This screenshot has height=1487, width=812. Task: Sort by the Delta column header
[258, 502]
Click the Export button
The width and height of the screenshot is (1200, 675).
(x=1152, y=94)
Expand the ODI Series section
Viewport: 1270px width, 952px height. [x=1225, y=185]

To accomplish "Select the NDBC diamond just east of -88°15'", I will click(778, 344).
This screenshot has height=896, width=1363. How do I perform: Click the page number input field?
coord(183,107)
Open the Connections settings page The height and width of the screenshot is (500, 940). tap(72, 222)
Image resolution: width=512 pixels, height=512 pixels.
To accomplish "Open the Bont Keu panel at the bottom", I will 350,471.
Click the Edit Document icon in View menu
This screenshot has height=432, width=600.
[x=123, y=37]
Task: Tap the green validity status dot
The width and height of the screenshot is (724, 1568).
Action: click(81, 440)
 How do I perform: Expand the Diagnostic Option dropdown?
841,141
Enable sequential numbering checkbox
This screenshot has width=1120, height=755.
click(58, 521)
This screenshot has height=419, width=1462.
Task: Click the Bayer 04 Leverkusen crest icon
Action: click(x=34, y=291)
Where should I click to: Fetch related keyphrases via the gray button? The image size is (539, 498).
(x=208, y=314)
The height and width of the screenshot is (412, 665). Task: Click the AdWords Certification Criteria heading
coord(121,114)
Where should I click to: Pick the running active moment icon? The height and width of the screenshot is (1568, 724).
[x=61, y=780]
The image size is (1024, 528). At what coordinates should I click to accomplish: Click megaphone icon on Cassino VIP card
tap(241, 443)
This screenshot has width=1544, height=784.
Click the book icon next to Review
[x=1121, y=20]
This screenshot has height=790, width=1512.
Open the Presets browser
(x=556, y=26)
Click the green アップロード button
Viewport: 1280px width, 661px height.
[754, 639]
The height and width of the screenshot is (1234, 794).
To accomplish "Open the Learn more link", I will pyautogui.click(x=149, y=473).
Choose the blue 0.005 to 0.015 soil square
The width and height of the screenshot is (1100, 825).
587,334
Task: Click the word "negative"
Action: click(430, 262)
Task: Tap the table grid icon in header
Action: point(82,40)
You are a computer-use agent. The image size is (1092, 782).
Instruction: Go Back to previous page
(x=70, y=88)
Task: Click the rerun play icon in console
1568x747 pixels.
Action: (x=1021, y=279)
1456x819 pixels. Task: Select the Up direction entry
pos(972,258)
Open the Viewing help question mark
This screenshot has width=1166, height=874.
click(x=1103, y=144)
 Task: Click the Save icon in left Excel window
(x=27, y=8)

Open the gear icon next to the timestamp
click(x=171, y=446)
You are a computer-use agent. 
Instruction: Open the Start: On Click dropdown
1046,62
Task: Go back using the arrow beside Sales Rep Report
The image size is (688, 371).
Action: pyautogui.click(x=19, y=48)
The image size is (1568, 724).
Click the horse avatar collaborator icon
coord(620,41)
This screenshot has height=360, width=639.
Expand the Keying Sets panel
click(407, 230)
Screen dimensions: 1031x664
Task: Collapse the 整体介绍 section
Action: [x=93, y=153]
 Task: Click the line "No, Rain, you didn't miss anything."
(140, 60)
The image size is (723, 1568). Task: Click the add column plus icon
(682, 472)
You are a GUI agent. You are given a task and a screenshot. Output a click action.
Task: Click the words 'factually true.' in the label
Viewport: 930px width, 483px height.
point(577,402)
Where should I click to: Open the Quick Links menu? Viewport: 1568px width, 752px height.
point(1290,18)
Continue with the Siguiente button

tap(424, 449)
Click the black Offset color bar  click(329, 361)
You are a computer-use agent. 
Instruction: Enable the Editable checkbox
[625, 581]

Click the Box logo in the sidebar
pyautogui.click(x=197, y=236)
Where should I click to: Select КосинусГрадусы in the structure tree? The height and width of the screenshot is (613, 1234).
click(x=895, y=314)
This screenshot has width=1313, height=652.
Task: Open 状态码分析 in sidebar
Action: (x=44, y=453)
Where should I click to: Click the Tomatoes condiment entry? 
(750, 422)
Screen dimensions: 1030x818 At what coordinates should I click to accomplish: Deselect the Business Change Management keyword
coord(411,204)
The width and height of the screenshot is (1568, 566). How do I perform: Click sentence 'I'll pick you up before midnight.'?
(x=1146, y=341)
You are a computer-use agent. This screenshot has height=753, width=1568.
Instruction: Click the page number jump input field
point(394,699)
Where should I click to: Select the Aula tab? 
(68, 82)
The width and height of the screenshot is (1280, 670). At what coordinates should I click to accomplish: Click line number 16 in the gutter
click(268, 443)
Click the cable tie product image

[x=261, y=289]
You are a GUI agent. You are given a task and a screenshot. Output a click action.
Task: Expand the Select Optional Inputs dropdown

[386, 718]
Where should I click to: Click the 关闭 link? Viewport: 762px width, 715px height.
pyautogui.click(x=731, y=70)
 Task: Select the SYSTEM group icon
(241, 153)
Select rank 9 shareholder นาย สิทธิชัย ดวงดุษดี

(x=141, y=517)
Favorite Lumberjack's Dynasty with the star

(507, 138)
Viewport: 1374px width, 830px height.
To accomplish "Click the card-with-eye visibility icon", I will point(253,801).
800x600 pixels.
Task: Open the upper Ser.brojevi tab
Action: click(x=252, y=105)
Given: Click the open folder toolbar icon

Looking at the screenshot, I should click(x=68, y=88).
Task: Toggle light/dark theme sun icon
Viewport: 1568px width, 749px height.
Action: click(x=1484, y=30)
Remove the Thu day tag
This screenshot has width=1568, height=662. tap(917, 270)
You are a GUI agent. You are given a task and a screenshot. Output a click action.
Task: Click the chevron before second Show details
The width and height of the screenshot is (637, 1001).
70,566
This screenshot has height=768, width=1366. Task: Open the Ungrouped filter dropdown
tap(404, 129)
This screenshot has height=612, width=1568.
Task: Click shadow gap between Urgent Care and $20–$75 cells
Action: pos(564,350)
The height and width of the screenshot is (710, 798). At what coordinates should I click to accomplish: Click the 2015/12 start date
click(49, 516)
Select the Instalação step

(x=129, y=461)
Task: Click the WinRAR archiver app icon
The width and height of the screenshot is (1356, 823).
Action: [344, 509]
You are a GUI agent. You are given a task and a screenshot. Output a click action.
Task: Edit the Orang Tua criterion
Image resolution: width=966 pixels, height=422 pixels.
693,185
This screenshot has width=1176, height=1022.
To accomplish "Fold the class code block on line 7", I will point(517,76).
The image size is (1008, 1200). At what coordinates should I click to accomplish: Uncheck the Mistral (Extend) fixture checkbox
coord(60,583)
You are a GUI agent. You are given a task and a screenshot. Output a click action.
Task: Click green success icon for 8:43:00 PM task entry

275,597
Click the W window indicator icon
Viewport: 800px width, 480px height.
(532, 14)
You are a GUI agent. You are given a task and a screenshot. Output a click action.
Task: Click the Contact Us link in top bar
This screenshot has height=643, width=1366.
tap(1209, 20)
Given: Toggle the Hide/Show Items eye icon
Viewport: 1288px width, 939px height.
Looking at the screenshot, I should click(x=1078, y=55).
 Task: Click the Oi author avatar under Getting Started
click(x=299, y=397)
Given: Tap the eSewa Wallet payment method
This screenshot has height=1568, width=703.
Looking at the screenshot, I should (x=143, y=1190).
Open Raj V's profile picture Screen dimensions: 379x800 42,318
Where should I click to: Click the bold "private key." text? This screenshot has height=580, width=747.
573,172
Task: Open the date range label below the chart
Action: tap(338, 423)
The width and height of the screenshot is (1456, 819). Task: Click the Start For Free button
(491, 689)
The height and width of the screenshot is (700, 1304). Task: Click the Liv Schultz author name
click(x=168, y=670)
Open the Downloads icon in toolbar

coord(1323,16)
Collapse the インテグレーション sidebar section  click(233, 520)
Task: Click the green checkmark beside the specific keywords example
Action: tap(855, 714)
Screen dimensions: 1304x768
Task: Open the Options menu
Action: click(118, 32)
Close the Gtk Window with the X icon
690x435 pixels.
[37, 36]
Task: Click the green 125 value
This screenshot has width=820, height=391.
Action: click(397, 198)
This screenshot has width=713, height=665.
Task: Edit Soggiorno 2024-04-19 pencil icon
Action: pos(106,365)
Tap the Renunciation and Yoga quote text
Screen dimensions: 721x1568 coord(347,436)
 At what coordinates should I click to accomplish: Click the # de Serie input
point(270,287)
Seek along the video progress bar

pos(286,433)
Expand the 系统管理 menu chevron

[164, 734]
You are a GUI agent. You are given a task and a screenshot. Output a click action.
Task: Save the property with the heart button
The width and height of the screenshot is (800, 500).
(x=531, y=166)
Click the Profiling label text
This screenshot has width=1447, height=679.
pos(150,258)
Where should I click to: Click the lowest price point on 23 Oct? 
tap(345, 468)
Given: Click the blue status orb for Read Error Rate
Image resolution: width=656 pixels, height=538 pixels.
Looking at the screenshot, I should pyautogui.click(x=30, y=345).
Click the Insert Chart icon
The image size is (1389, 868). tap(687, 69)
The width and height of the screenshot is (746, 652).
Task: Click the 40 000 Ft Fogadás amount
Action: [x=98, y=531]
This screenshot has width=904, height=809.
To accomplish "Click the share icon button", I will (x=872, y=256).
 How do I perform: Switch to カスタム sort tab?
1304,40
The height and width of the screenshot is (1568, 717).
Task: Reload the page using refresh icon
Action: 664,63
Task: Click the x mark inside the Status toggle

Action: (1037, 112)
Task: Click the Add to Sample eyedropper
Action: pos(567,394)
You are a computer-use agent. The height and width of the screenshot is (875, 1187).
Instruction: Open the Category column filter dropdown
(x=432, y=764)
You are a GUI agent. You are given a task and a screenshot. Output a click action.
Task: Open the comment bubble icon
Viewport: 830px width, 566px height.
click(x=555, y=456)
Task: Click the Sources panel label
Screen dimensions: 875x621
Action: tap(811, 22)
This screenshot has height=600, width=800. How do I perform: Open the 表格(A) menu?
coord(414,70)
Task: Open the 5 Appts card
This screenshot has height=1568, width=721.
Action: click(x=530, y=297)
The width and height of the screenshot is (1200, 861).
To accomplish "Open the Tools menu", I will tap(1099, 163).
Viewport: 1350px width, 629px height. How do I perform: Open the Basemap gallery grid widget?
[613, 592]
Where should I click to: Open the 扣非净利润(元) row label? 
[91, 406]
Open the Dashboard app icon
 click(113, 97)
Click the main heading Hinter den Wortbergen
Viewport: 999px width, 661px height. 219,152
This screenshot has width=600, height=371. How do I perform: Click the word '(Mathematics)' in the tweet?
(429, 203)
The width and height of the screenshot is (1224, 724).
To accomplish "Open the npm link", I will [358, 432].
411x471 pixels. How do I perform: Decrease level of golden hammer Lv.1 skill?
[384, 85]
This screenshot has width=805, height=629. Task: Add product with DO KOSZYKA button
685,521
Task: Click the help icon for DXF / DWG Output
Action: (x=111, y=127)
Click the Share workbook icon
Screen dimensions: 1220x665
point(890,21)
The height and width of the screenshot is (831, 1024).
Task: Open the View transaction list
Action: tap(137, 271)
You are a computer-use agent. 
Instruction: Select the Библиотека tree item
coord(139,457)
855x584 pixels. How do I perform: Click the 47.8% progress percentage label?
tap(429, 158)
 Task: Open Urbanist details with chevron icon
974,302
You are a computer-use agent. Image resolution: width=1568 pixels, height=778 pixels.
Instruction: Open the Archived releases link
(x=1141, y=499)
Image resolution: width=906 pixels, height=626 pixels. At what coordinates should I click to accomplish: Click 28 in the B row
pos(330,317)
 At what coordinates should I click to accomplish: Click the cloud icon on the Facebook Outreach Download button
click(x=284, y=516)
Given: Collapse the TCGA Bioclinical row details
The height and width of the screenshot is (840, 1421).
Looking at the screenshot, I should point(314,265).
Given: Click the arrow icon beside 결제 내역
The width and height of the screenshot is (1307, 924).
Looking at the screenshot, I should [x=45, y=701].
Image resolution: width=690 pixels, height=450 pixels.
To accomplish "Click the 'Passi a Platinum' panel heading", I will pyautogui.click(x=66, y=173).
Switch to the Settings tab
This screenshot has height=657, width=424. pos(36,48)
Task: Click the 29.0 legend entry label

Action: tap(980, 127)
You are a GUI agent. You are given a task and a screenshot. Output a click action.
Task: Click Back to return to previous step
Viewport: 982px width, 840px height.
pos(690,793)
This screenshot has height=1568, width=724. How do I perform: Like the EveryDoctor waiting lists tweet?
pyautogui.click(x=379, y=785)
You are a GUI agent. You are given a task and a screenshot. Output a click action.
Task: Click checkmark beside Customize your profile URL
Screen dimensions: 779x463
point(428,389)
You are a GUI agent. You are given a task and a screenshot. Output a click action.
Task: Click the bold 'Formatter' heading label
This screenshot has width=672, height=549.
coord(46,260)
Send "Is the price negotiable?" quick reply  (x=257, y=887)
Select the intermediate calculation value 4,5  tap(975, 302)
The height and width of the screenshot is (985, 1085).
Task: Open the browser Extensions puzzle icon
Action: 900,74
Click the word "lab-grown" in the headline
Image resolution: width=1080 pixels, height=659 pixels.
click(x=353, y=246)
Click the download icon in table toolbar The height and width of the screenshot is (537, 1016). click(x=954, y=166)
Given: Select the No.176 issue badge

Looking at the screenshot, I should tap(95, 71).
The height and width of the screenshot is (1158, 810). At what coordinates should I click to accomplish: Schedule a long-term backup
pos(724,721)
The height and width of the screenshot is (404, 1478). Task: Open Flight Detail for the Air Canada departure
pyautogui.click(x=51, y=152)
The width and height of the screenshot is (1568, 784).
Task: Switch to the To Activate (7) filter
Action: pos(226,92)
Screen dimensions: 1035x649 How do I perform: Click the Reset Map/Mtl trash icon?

________

[Exercise prompt]:
Among the lines above, find those carrying the word "blue" and copy them out.

[Problem solution]:
Choose the blue 0.005 to 0.015 soil square
Given: Click the blue status orb for Read Error Rate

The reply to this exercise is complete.